Mercredi 1er février, à Paris, au Centre Panthéon, s'est tenu, à l'occasion de la rentrée solennelle de l'École doctorale d'économie, gestion, informatique et communication (EGIC) de Panthéon-Assas université, un colloque [1] visant recueillir le témoignage des doctorants et post-doctorants, quant à leur expérience de travail de recherche interdisciplinaire.
Nous retiendrons une série de témoignages d'une grande richesse, allant des travaux de l’EFREI Paris, la Grande École du numérique, portant sur l'analyse de données multimodales au service des ressources humaines et de la formation continue, ou encore sur l’IA pour modéliser la locomotion équine, jusqu'à des recherches couvrant l'Histoire et la sémiotique d'un périodique dans le champ de l'art, menées au CARISM (Centre d'analyse et de recherche interdisciplinaire sur les médias), en passant par une mise en perspective de l'automatisation du travail dans une logique de cohésion sociale et de progrès, recherche menée au CRED (Centre de recherche en économie et droit), dans le cadre d'une thèse d'économie-gestion, etc. La liste n’est pas exhaustive.
À la lumière des témoignages présentés, nous avons pu identifier que les avantages des travaux interdisciplinaires sont nombreux. Ils facilitent la compréhension de phénomènes multifactoriels, permettent de modéliser des systèmes complexes, aident à la décision au sein des organisations, valorisent la recherche fondamentale comme appliquée, conduisent à la mise en œuvre d’applications et d’innovations, etc.
Bref, pour reprendre les propos d’Etienne Maclouf, chercheur au LARGEPA (Laboratoire de recherche en science de gestion Panthéon-assas), la recherche pluridisciplinaire peut être menée dans une optique positive, pour explorer de nouvelles connaissances – à l’instar des travaux que Sylvie Le Bomin, ethnomusicologue, a présentés lors du colloque – ou bien dans une optique normative. Celle-ci, vise à exploiter les connaissances créées, pour un impact socio-économique fort (selon les normes sous-jacentes). Les jeunes chercheurs ont d’ailleurs souligné à plusieurs reprises l’utilité de la pluridisciplinarité (sous-entendu dans un processus de création de valeur économique et/ou sociale).
Cependant, aussi riche et bénéfique soit-elle, cette recherche ne naît pas par hasard et doit être provoquée. Comme le dit Faten Chaieb-Chakchouk, responsable de la majeure IRV (Image réalité Virtuelle) et professeure de Efrei Research Lab, les projets de recherche interdisciplinaire (par exemple dans les champs du numérique et des sciences du vivant ou du numérique et de la transformation des entreprises), naissent de la rencontre de chercheurs qui prennent le temps de s’écouter et de se comprendre mutuellement, avant de percevoir la complémentarité de leurs approches.

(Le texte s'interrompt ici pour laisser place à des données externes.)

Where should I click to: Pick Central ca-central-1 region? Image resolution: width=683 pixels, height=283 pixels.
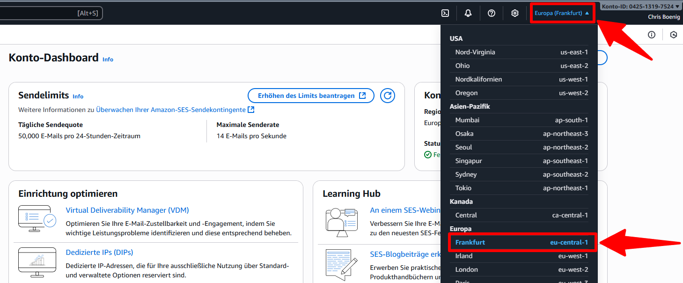[x=521, y=215]
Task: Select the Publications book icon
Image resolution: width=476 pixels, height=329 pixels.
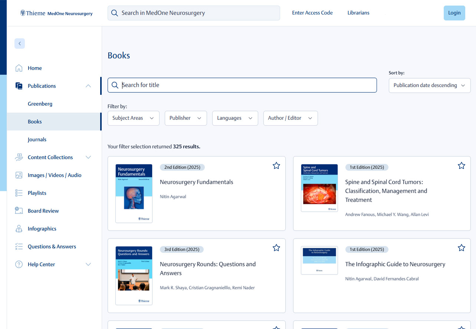Action: click(x=19, y=86)
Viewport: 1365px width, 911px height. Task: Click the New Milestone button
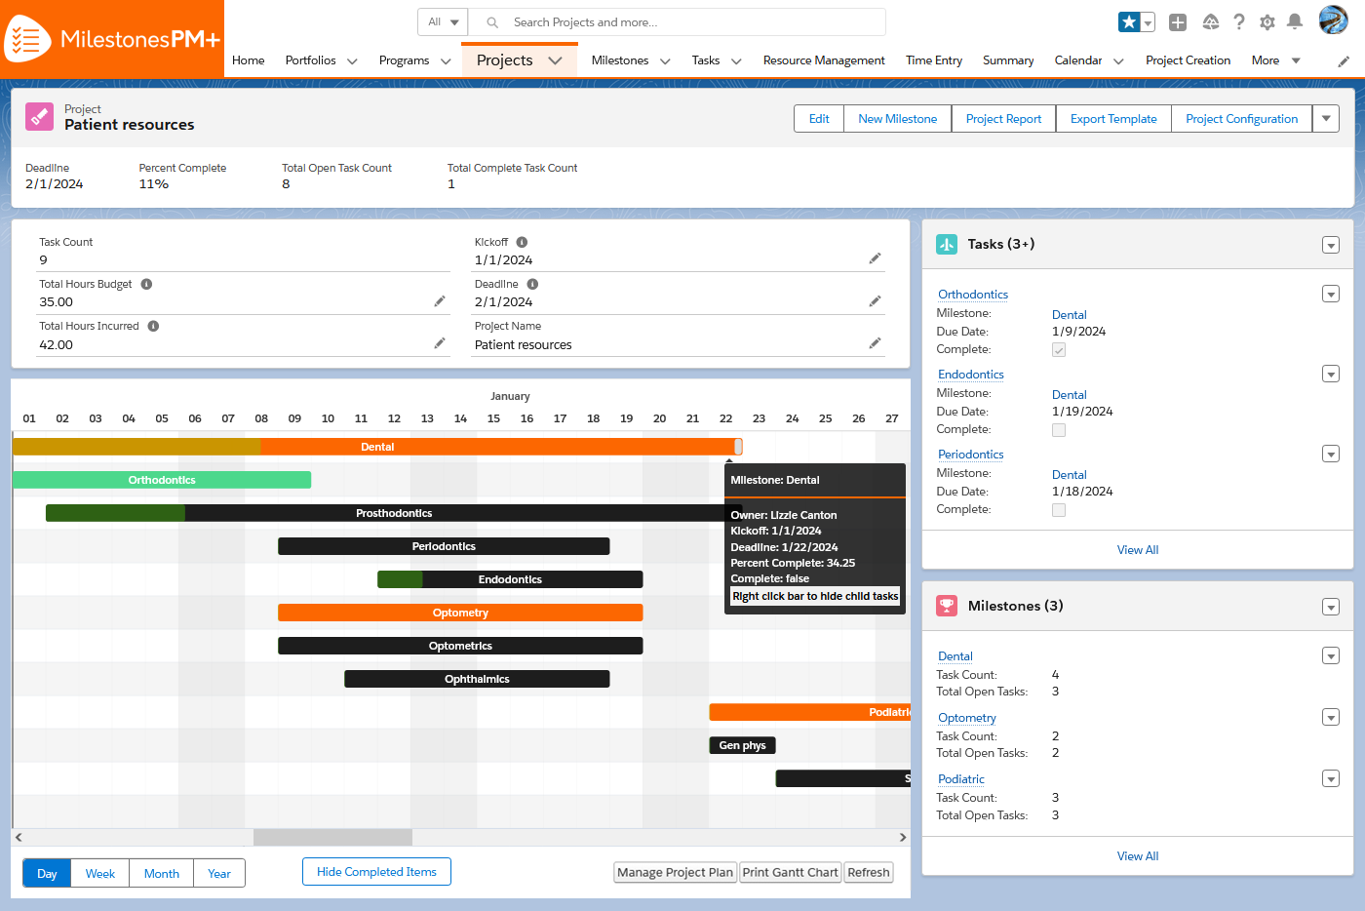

Il faut donc inciter les chercheurs appartenant à des disciplines différentes à se rencontrer et à monter des projets aptes à capter les synergies entre leurs méthodes d’investigation, et à analyser en commun les résultats obtenus.
Le contexte institutionnel doit apporter son soutien tant au moment de la naissance des projets que durant leur vie. On sait en effet que la science est organisée en silos disciplinaires - peu poreux - et que le système d’évaluation des chercheurs est davantage tourné vers la spécialisation que vers l’interdisciplinarité. De plus, pour un chercheur, l’acquisition et la mobilisation à bon escient, de connaissances appartenant à des champs disciplinaires différents demande un fort investissement, au risque de ne « savoir rien sur tout » et d’être discrédité par les spécialistes.
En conclusion, nous dirions que ce retour d’expérience appelle à réfléchir sur la manière de créer de véritables ponts entre les disciplines. Il convient véritablement d’aider les chercheurs à communiquer efficacement et à mettre leurs connaissances en commun, tout en identifiant leurs biais cognitifs, sans pour autant renoncer à la culture attachée à leur discipline. C’est tout un champ de recherche qui s’ouvre, au cœur duquel, la recherche sur le management interculturel menée à l’Isit a toute sa place.
[1] Ce colloque s’inscrit dans les actions de l’établissement public expérimental (EPEx) Paris-Panthéon-Assas université.